* Dataset content:

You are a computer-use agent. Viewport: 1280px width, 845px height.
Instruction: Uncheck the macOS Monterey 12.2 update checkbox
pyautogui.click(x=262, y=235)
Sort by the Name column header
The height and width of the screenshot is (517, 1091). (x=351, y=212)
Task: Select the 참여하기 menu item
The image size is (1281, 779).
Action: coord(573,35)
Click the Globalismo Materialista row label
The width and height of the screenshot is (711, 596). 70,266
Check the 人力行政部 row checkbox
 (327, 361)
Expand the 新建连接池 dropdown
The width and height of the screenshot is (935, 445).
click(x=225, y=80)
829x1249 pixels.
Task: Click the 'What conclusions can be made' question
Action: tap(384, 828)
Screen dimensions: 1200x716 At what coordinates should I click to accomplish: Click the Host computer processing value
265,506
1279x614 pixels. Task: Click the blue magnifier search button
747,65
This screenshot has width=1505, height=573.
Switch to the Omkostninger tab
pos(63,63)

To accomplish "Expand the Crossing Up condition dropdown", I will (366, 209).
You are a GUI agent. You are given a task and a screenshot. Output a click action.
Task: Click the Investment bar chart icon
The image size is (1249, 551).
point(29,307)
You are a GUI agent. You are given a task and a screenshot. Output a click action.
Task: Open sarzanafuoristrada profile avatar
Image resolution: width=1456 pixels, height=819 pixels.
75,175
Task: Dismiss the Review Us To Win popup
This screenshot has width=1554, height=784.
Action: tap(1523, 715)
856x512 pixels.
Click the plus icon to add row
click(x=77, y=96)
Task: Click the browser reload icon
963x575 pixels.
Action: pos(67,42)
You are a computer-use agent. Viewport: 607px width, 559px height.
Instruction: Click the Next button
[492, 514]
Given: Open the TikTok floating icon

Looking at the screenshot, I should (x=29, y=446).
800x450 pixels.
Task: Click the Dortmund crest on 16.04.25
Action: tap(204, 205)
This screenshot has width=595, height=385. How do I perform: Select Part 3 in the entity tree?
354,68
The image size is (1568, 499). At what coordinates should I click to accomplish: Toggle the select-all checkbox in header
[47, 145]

* Instructions to follow:
Write every entry out again. Keep each one exact.

* Result for this exercise:
You are a computer-use agent. Viewport: 1280px width, 845px height.
Instruction: Uncheck the macOS Monterey 12.2 update checkbox
pyautogui.click(x=262, y=235)
Sort by the Name column header
The height and width of the screenshot is (517, 1091). (x=351, y=212)
Task: Select the 참여하기 menu item
The image size is (1281, 779).
Action: coord(573,35)
Click the Globalismo Materialista row label
The width and height of the screenshot is (711, 596). 70,266
Check the 人力行政部 row checkbox
 (327, 361)
Expand the 新建连接池 dropdown
The width and height of the screenshot is (935, 445).
click(x=225, y=80)
829x1249 pixels.
Task: Click the 'What conclusions can be made' question
Action: tap(384, 828)
Screen dimensions: 1200x716 At what coordinates should I click to accomplish: Click the Host computer processing value
265,506
1279x614 pixels. Task: Click the blue magnifier search button
747,65
This screenshot has width=1505, height=573.
Switch to the Omkostninger tab
pos(63,63)

To accomplish "Expand the Crossing Up condition dropdown", I will (366, 209).
You are a GUI agent. You are given a task and a screenshot. Output a click action.
Task: Click the Investment bar chart icon
The image size is (1249, 551).
point(29,307)
You are a GUI agent. You are given a task and a screenshot. Output a click action.
Task: Open sarzanafuoristrada profile avatar
Image resolution: width=1456 pixels, height=819 pixels.
75,175
Task: Dismiss the Review Us To Win popup
This screenshot has width=1554, height=784.
Action: tap(1523, 715)
856x512 pixels.
Click the plus icon to add row
click(x=77, y=96)
Task: Click the browser reload icon
963x575 pixels.
Action: pos(67,42)
You are a computer-use agent. Viewport: 607px width, 559px height.
Instruction: Click the Next button
[492, 514]
Given: Open the TikTok floating icon

Looking at the screenshot, I should (x=29, y=446).
800x450 pixels.
Task: Click the Dortmund crest on 16.04.25
Action: tap(204, 205)
This screenshot has width=595, height=385. How do I perform: Select Part 3 in the entity tree?
354,68
The image size is (1568, 499). At what coordinates should I click to accomplish: Toggle the select-all checkbox in header
[47, 145]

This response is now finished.